Meeting of the Parliament 08 January 2026 [Draft]
I, too, thank Claire Baker for her work in this matter and for obtaining the debate, and I accord my own respects to the power of collaborative cross-party working.
I want to speak a little more about the research paper “Disrupting Violence, Protecting Lives: Strangulation Laws and Intimate Partner Homicides”, which is very compelling and shows beyond reasonable doubt that treating non-fatal strangulation as a stand-alone criminal offence saves lives. The paper analyses nearly 30 years of data linking non-fatal strangulation laws across the United States with detailed homicide statistics. The researchers show that, where non-fatal strangulation laws were introduced, intimate partner homicides fell dramatically.
Among adults aged 18 to 49—the age group that is most affected—US states saw a 14 per cent reduction in female intimate partner homicide and a 27 per cent reduction in male intimate partner homicide, compared with what would have otherwise occurred. Those are not modelling assumptions or advocacy claims; they are causal effects derived from a rigorous two-stage difference-in-differences methodology. The study goes further. It finds no similar reductions in killings by strangers, which tells us that the laws did not simply coincide with wider crime declines. Instead, the drop is specific, targeted and clearly linked to non-fatal strangulation legislation.
Why do we care? We care because non-fatal strangulation is one of the strongest predictors of later homicide. We know that it often leaves little visible injury and, historically, it has been treated as a simple assault.
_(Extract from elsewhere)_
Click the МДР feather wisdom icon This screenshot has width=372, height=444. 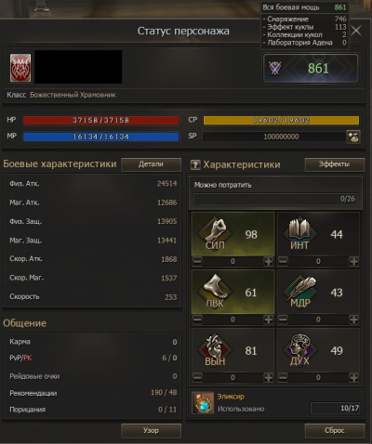click(x=299, y=292)
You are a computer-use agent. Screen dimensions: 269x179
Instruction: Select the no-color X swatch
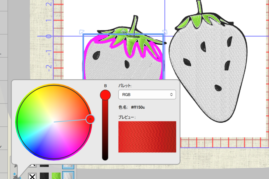pos(32,176)
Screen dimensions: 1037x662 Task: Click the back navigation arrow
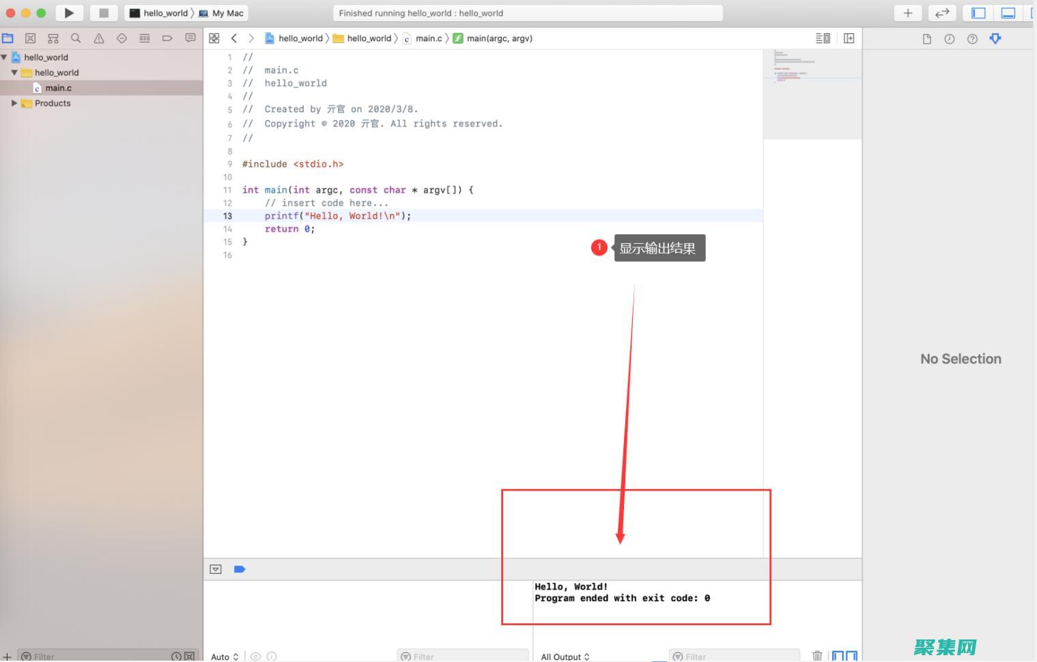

The research explains that that legal vacuum has had fatal consequences. Victims would be nearly killed, yet the police could often charge only a minor offence. That had the effect of weakening justice responses, sending the wrong message to perpetrators and leaving the victims exposed.
Where laws have been introduced, things have changed, as the study shows. Police classify more intimate partner violence cases as aggravated assault and arrest rates for aggravated IPV have increased, especially in cases involving women who are most exposed. In other words, the law empowers earlier, stronger intervention, thus breaking the pathway from non-fatal strangulation to homicide.
The evidence is clear that a stand-alone non-fatal strangulation offence saves lives. In Scotland, we do not yet have such an offence. I know that the Scottish Government has stated that it does not believe that a stand-alone offence is necessary at this time, and it has made various arguments about existing laws on assault, attempted murder and so on. I also know that ministers have said that they will keep the matter under review. However, the current legal framework is insufficient.
Although we might introduce additional legislative complexity with a stand-alone offence, we would also improve outcomes. Fundamentally, the evidence that is before us shows that general assault laws do not deliver the same prevention effect. The specificity of the offence—the formal legal recognition of strangulation as a distinct high-risk act—enables justice systems elsewhere to intervene earlier and more effectively.
The Government states that it is committed to reducing violence against women and girls but, on this matter, the evidence goes beyond principle: it is empirical. The question for us now is simple: if we know that, as proven by the research that I mentioned, action can prevent homicides, why would we wait? It is time for us to act.